Merkez Bankası Başkanı Murat Uysal, “Risk primi ve finansal oynaklıkların önümüzdeki dönem azalacağını öngörüyoruz” dedi.
Ankara Sanayiciler Odası’nda Meclis toplantısında konuşan Uysal, Artan ticaret gerilimlerinin, küresel büyüme ve para politikaları üzerinde belirgin yansımalarının olduğu bir konjonktürden geçiyoruz. Bu durum, ticaret ve sermaye akımları kanalıyla, Türkiye de dâhil olmak üzere gelişmekte olan ülkelerde önemli etkiler oluşturma potansiyeline sahip. Nitekim son dönemde küresel büyümedeki yavaşlama eğiliminin belirginleştiğini ve bu ivme kaybının en önemli dış ticaret ortağımız olan Avrupa Birliği ülkeleri için daha belirgin olduğunu görmekteyiz. Bu yavaşlama Avrupa Birliği’yle yaptığımız ticareti etkilese de firmalarımızın pazar ve ürün çeşitlendirme esnekliği ve rekabet kazanımları sayesinde ihracatımızdaki güçlü seyir devam etmekte” diye konuştu.

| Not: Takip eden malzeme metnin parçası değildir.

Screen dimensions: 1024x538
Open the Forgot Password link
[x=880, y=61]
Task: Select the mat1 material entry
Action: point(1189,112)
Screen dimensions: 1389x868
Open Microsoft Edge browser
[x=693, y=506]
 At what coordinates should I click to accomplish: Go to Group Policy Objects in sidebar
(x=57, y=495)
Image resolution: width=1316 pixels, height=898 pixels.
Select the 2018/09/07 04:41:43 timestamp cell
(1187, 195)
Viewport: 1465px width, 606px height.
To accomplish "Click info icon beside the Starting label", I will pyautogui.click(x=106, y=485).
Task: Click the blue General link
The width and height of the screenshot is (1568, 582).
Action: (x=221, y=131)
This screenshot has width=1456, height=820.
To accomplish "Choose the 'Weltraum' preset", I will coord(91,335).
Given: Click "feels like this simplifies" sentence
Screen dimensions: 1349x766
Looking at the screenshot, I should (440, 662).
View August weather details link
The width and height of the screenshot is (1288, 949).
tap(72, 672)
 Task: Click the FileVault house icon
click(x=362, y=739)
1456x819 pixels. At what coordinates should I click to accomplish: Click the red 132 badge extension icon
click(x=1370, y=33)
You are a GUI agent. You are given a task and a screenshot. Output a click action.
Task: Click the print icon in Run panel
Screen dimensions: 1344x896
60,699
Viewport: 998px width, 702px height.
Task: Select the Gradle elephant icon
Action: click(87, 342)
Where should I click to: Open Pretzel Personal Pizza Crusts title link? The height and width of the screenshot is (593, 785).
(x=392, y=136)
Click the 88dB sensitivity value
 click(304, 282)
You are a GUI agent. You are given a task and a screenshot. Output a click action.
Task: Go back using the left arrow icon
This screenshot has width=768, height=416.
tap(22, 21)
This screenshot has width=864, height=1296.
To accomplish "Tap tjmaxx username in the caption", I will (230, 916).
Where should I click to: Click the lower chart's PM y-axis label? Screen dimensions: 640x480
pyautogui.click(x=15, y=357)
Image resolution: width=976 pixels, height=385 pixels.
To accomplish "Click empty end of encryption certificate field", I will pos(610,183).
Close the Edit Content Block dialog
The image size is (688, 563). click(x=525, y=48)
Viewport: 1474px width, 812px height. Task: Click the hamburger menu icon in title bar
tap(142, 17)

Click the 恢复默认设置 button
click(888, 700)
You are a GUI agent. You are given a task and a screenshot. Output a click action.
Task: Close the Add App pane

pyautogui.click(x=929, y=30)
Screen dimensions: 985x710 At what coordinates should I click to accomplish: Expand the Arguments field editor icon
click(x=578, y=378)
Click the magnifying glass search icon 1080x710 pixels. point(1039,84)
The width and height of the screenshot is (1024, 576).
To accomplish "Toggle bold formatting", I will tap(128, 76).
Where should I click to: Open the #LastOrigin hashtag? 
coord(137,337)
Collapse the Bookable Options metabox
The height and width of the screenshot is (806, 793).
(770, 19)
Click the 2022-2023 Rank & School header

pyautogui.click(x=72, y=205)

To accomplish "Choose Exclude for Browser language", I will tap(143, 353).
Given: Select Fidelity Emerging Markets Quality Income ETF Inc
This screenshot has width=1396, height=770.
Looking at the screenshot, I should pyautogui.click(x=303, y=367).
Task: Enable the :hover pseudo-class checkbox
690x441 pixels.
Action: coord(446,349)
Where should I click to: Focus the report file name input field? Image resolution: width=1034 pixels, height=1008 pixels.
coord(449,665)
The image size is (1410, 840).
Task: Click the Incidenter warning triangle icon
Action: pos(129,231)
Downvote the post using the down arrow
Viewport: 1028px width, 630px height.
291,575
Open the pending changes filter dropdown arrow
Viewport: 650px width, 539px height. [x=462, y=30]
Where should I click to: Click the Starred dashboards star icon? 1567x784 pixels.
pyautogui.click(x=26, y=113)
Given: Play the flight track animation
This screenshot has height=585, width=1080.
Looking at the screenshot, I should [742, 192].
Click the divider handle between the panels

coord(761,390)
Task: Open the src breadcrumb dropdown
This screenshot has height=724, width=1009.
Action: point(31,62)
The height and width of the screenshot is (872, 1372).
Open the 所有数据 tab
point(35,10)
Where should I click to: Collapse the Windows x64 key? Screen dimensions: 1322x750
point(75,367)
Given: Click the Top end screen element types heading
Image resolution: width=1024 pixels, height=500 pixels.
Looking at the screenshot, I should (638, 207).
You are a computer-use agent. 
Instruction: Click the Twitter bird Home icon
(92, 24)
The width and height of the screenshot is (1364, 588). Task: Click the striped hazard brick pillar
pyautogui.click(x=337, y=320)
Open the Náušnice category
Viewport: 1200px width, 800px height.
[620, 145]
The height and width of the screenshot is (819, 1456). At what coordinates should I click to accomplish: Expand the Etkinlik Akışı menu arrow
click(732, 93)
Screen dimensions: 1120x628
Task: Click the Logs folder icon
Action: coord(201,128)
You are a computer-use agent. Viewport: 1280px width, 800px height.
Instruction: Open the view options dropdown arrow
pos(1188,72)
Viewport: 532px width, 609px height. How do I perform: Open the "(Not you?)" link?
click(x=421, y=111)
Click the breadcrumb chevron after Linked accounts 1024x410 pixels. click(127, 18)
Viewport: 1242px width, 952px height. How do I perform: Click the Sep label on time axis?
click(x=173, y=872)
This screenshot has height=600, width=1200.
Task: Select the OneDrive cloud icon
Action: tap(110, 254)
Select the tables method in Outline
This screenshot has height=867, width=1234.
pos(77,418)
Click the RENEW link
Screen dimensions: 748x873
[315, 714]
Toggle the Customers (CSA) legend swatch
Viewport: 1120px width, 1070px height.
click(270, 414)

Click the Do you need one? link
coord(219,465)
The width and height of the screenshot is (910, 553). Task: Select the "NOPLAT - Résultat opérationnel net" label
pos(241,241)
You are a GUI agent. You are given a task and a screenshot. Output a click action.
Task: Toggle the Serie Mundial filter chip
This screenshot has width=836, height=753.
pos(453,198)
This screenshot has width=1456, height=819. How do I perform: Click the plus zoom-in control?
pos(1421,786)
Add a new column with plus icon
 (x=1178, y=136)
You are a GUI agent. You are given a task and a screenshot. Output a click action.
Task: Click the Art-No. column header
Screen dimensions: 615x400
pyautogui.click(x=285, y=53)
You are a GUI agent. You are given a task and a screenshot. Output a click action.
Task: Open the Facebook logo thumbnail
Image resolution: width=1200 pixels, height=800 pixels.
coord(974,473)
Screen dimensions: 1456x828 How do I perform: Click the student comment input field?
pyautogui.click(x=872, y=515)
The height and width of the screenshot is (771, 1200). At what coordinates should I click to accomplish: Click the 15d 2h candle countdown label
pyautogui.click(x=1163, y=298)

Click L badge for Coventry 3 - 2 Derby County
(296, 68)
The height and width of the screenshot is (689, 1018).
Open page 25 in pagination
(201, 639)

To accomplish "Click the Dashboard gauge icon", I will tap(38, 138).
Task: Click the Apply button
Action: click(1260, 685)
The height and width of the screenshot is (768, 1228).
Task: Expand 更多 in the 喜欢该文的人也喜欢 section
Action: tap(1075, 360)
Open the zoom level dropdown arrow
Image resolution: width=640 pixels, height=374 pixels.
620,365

Uysal, “ Diğer taraftan, küresel enflasyonun ılımlı seyri genişleyici para politikası adımlarıyla risk iştahını ve gelişmekte olan ülkelere yönelik portföy akımlarını destekliyor. Ancak, gerek ticaret anlaşmazlıklarına ilişkin belirsizliklere gerekse jeopolitik gelişmelere bağlı olarak gelişmekte olan ülkelere yönelen portföy akımlarının dalgalı ve zayıf bir seyir izlediğini görüyoruz. Dış finansman koşulları ekonomimizi risk primi, kur ve beklenti kanalı üzerinden etkilediğinden küresel gelişmeler ve sermaye akımları üzerindeki etkilerini yakından takip ediyoruz” ifadesini kullandı.
Uysal şöyle konuştu:
“Yurt içi gelişmelere bakıldığında, iktisadi faaliyetin 2018 yılının ikinci çeyreğinden itibaren dengelenme sürecine girdiğini görüyoruz. Geçen yılın ikinci yarısındaki daralmanın ardından Gayrı Safi Yurtiçi Hasıla’da, 2019 yılının ilk yarısında ılımlı bir toparlanma gözledik. Dengelenme sürecinde net ihracatın büyümeye katkısı tarihsel olarak en yüksek düzeylerine ulaşarak iktisadi faaliyetteki yavaşlamayı önemli ölçüde sınırladı. Büyüme kompozisyonundaki bu değişim, dış dengede belirgin bir iyileşmeye neden olarak 12-aylık birikimli cari işlemler dengesinin 2002 yılından bu yana ilk kez fazla vermesini sağladı.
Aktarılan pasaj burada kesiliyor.